采用传统技术在纳米级掺杂硅杂质的效率越来越低。本文介绍了一种替代性的硅虚拟掺杂方法，这种方法可以达到等效的载流子密度，同时解决传统掺杂方法的主要局限性。硅的掺杂是通过在二氧化硅电介质外壳外部放置铝诱导的受体态来实现的。这种技术可称为直接调制掺杂。通过霍尔效应测量研究了电阻率、载流子密度和迁移率，以确定使用新掺杂方法的载流子传输特性。

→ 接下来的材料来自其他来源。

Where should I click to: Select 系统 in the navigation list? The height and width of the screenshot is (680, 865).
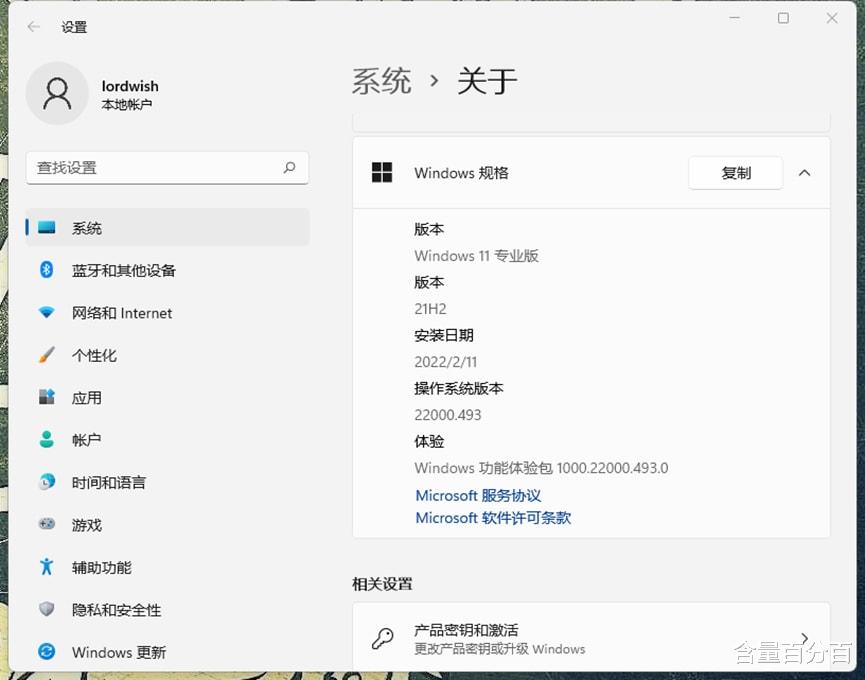pos(86,227)
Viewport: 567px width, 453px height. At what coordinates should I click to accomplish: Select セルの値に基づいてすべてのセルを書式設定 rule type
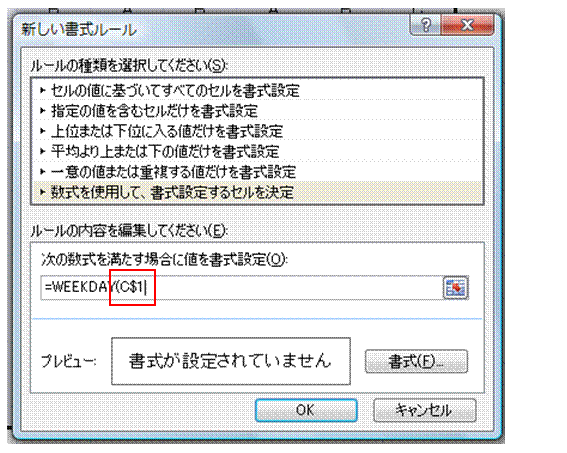[257, 90]
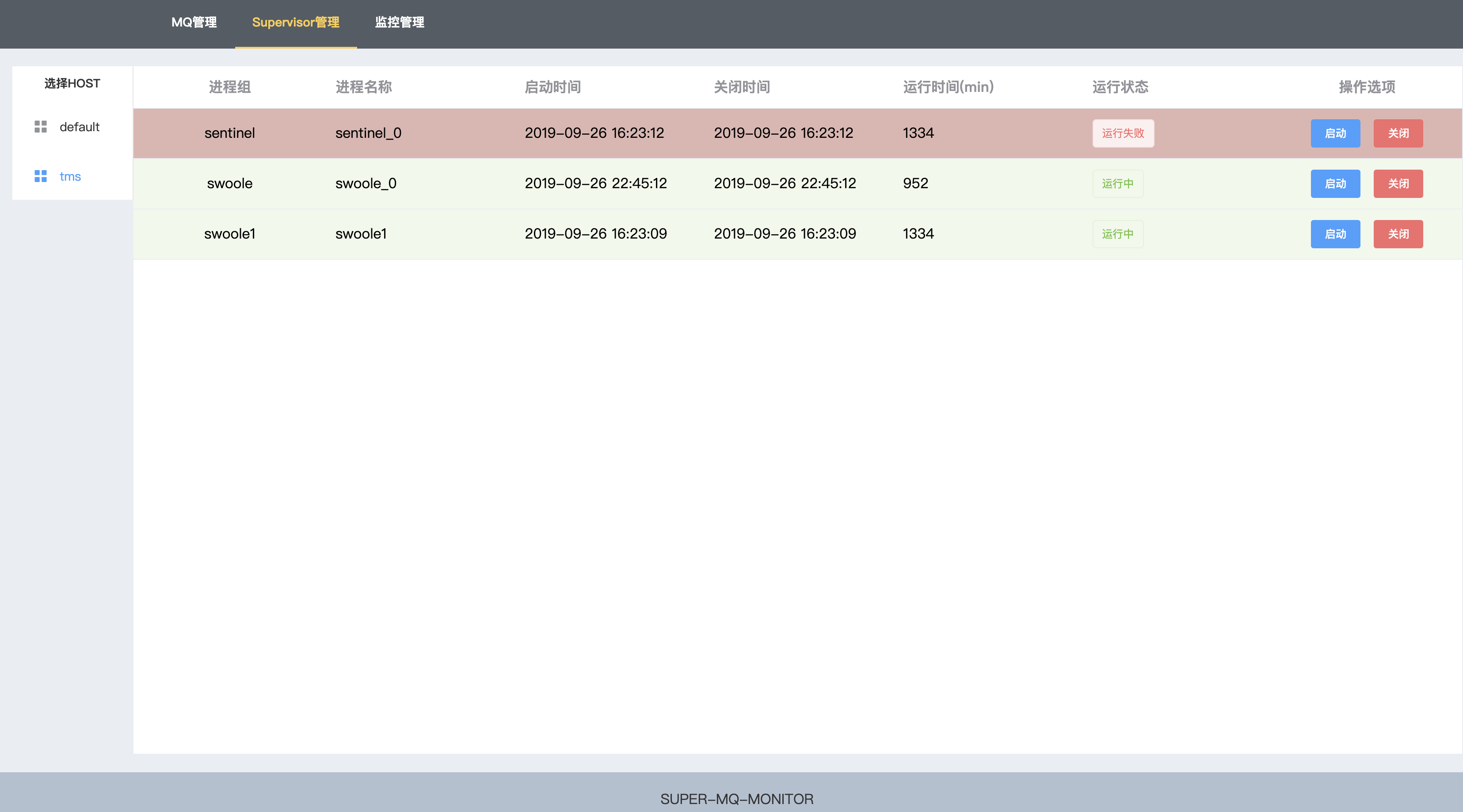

其结果与室温下传统掺杂硅的载流子传输分析进行了比较，结果表明在载流子密度相同的情况下，载流子迁移率提高了 100%。由于调制掺杂，硅中空穴载流子的片密度在 300 至 2 K 的宽温度范围内几乎保持不变，≈4.7 × 1012 cm-2，这证明调制掺杂器件在低温条件下不会出现载流子冻结现象。此外，还证明了迁移率的提高，从 300 K 时的 89 cm2 Vs-1 提高到 10 K 时的 227 cm2 Vs-1，凸显了这种新方法在创建新兴纳米级电子器件或外围低温电子学到量子计算方面的优势。

本文章由计算机程序翻译，如有差异，请以英文原文为准。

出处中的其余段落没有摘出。